_WRITTEN INSTRUCTION A_: Copy the text on the Redfern speech between "Keating's speech was" and "in February 2008.", inclusive, replacing "stepping stone" with "milestone".

=== TEXT SECTION ===

The speech became known as the "Redfern speech", and is now regarded by many as one of the greatest Australian speeches.

Don Watson, then Keating's principal speechwriter, later claimed authorship of the speech, although Keating has disputed this. Watson wrote about the creation of the speech in his 2002 memoir, Recollections of a Bleeding Heart: A Portrait of Paul Keating PM.

==Legacy==
Keating's speech has been described as "a defining moment in the nation's reconciliation with its Aboriginal and Torres Strait Islander people", being the first ever public acknowledgement by the Commonwealth Government of the dispossession of the country's First Nations peoples.

In 2007, ABC Radio National listeners voted the speech as their third most unforgettable speech, behind Martin Luther King Jr.'s 1963 speech "I Have a Dream" (number one) and Jesus' Sermon on the Mount (number two).

Keating's speech was the first stepping stone for a later Labor Prime Minister, Kevin Rudd, to offer a formal apology to Indigenous Australians for past government practices and policies, delivered in Canberra in February 2008.

=== TASK DATA ===

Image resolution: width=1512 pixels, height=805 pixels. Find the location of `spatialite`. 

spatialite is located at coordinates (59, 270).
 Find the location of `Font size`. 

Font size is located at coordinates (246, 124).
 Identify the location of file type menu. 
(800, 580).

===

_WRITTEN INSTRUCTION B_: Repeat all of the records above exactly as they stand, leaving out the text on the Redfern speech.

_SOLUTION A_:
Keating's speech was the first milestone for a later Labor Prime Minister, Kevin Rudd, to offer a formal apology to Indigenous Australians for past government practices and policies, delivered in Canberra in February 2008.

_SOLUTION B_:
Image resolution: width=1512 pixels, height=805 pixels. Find the location of `spatialite`. 

spatialite is located at coordinates (59, 270).
 Find the location of `Font size`. 

Font size is located at coordinates (246, 124).
 Identify the location of file type menu. 
(800, 580).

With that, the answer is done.